Blame it on Reagan !
Krugman a affirmé dans le NYT de dimanche, en substance, dans une tribune tout simplement intitulée "Reagan did it", que "après avoir permis le pillage des contribuables par les caisses d'épargne, Reagan était le principal responsable de la crise actuelle en "permettant aux familles de contracter un prêt immobilier sans apport personnel". Et de citer une loi de 1982, le Garn-St. Germain Depository Institutions Act, comportant ces provisions.
Seul petit problème: Krugman oublie sciemment de citer pourquoi une telle loi fut votée, et oublie consciencieusement tout ce que les administrations post reaganiennes ont fait pour nourrir la crise.
Retours historiques
La réglementation applicable aux caisses d'épargne (en abrégé, S&L) avant le dit acte, votée dans les années 30, comportait deux problèmes majeurs:
1) Par loi, les caisses d'épargne nepouvaient rémunérer leurs dépôts à plus de 5,25%. Ennuyeux, car la super-inflation (plus de 10% annuels) laissée par les administrations Nixon, Ford et Carter plombait lourdement l'économie, et obligea Paul Volcker, prédécesseur d'Alan Greenspan à la tête de la FED, à augmenter les taux d'intérêts de la banque centrale au dessus de cette limite. Résultat, dès la fin des années 70, les caisses d'épargne virent leurs déposants fuir vers des concurrents (des fonds de placement) proposant des obligations d'état sans risque (à l'époque...) et mieux rémunérées.
2) Les caisses d'épargne n'avaient pas droit, toujours suite au Glass Steagall act de 1933, de faire autre chose que du prêt immobilier: la hausse des taux de la FED les contraignait à augmenter la rémunération du capital à court terme, mais leurs recettes étaient limitées car ils n'avaient en portefeuille que des prêts longs à taux fixes.
Aussi deux lois furent votées pour permettre aux caisses d'épargne de lutter à armes égales avec la concurrence:
1) Lors de la dernière année, voire même des derniers mois, de la présidence Carter (1980), le Institutions Deregulation Monetary Control Act permirent aux caisses de relever leur taux de rémunération, par paliers, et sous la supervision d'un comité fédéral présidé par le secrétaire au trésor.

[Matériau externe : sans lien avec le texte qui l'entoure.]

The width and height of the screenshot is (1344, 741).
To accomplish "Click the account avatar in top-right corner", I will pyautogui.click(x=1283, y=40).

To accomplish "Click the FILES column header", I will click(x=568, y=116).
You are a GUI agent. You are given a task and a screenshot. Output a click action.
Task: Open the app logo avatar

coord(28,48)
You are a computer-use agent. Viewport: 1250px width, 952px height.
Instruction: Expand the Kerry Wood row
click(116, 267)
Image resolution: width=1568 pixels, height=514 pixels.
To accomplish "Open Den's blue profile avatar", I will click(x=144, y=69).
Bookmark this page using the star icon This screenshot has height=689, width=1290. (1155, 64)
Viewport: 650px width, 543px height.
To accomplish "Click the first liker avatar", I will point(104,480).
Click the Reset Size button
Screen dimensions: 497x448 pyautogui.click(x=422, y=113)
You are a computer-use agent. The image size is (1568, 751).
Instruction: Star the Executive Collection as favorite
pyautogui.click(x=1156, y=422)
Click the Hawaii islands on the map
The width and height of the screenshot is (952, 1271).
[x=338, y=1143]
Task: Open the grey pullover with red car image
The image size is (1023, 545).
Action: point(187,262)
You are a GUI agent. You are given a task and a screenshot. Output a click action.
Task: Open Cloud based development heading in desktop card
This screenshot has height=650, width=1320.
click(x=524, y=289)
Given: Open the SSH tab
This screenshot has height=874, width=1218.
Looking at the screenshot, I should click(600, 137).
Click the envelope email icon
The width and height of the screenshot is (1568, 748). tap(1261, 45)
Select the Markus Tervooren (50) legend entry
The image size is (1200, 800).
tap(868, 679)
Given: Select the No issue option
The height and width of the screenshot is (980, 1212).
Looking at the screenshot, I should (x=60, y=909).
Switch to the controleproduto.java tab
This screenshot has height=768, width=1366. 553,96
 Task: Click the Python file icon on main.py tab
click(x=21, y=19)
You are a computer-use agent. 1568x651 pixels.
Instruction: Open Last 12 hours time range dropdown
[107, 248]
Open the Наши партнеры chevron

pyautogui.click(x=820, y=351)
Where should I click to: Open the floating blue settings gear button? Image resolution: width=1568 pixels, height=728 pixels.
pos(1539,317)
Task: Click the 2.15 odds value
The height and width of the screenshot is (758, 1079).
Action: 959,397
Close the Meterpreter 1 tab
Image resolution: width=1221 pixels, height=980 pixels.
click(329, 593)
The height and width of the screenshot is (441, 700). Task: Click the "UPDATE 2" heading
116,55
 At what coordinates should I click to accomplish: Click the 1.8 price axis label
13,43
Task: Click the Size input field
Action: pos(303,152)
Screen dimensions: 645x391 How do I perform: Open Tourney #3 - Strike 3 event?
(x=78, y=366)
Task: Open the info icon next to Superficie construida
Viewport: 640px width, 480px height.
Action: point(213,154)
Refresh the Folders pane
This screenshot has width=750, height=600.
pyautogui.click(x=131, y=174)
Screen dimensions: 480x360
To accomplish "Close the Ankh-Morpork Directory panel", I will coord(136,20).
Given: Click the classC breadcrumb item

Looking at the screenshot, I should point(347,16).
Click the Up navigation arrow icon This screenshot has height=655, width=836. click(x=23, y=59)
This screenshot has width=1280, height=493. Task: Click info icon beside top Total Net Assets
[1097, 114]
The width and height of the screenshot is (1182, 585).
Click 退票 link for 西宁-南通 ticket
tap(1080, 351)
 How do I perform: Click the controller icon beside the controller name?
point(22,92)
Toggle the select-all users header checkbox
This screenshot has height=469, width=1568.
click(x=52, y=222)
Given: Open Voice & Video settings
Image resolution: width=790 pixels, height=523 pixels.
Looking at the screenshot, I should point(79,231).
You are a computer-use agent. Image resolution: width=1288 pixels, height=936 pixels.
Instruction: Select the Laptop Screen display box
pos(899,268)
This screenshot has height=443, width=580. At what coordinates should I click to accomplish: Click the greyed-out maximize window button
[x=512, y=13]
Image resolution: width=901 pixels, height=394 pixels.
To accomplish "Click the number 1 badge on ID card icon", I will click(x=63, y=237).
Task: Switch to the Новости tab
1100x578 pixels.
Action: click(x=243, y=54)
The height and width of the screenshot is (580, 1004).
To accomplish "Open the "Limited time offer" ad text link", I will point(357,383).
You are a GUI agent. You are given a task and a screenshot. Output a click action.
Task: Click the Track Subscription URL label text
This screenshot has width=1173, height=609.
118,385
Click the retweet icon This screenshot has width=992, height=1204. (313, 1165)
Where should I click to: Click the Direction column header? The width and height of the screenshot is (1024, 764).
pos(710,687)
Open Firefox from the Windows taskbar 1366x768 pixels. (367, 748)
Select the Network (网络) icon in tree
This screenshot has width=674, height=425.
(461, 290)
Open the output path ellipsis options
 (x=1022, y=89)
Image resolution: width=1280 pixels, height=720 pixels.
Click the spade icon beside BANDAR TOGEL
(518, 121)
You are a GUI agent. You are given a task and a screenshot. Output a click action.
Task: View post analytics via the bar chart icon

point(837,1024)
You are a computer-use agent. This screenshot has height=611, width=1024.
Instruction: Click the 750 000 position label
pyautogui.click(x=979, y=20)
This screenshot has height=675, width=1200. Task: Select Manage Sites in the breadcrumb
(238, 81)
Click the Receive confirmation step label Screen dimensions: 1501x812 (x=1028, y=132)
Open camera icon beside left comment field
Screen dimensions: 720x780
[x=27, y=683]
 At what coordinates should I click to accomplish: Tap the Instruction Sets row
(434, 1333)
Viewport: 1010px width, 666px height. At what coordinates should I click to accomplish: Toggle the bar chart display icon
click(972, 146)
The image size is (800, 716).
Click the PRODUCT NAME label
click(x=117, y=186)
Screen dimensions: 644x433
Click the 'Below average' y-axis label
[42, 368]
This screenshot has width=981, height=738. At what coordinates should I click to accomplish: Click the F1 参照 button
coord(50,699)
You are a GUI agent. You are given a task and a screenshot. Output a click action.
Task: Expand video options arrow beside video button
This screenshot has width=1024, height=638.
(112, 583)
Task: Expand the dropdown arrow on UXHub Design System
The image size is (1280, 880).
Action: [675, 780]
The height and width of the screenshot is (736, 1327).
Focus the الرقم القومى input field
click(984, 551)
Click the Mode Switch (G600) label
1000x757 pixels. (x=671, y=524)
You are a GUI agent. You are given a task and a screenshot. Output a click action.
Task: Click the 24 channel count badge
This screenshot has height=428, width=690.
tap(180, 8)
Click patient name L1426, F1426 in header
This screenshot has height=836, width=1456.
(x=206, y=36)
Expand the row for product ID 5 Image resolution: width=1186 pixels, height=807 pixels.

2) Le Garn St Germain act de 82 avait pour objectif premier de permettre aux caisses d'épargne de diversifier leur risque en leur permettant de réinvestir une partie de leurs déposits en prêts non immobiliers.
Cela ne fut pas suffisant pour les sauver, car les taux d'intérêts fédéraux durent monter au dessus de 10% au milieu des années 80 pour juguler l'inflation, et les revenus des prêts immobiliers "anciens" à taux fixes ne pouvaient pas financer des dépôts courts à un tel taux.
Ajoutons à cela que la réforme oublia de rénover les mécanismes d'assurance bancaire publique appliqués aux caisses d'épargne, ce qui encouragea des prises de risque inconsidérées de certaines caisses pour "tenir" à tout prix jusqu'à la baisse des taux. Loin de moi donc d'affirmer que les réformes de la fin de l'ère Carter et du début de l'administration Reagan furent parfaites. Mais l'incrimination du Garn St-Germain act comme principal responsable du fiasco actuel par Krugman relève du déni de réalité pur et simple.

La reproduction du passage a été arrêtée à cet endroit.